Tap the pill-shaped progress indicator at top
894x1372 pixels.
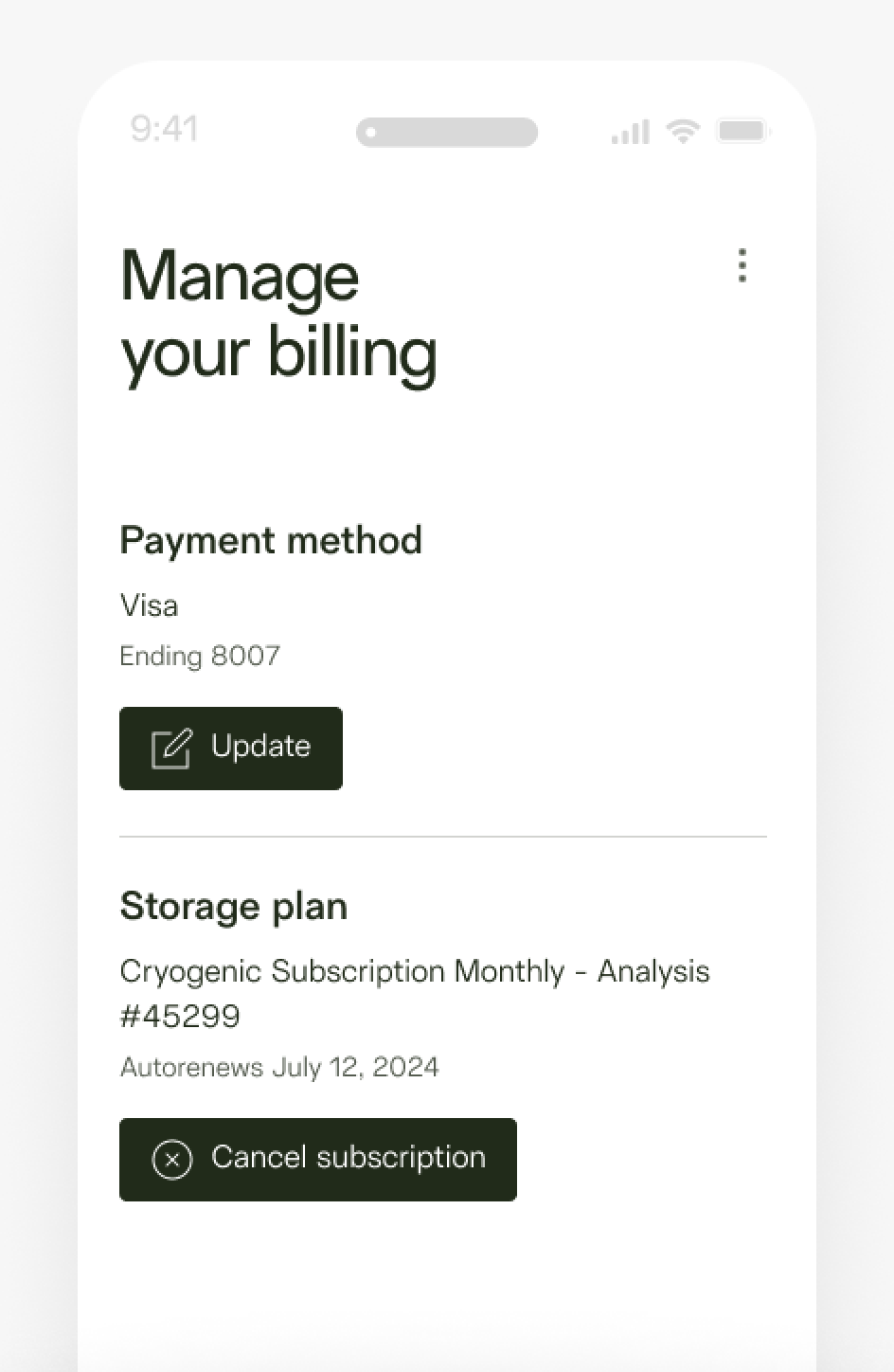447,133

□ □ □ □ □ □ □

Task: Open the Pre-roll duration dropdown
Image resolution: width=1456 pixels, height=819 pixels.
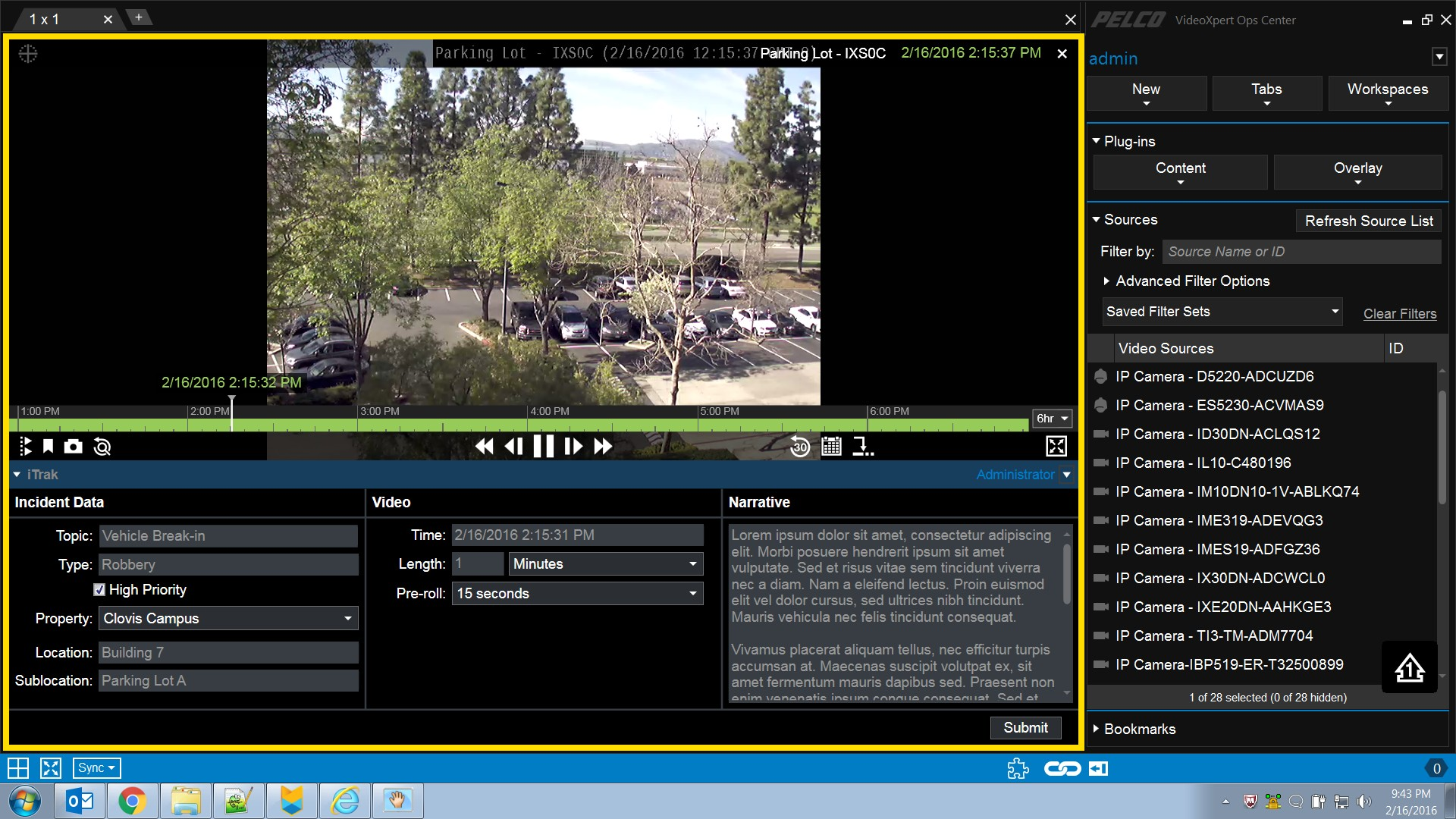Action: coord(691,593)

□ □ □ □ □ □ □

__Task directions__.
Render the stretch from the line containing "Task: Open the Pre-roll duration dropdown" through the line containing "Action: coord(691,593)" as a two-column CSV with the headers entry and answer: one row per entry, each value in a single quoted field, line breaks replaced by spaces. Leave the pictures out.

__Answer to the problem__.
entry,answer
"Task: Open the Pre-roll duration dropdown Image resolution: width=1456 pixels, height=819 pixels.","Action: coord(691,593)"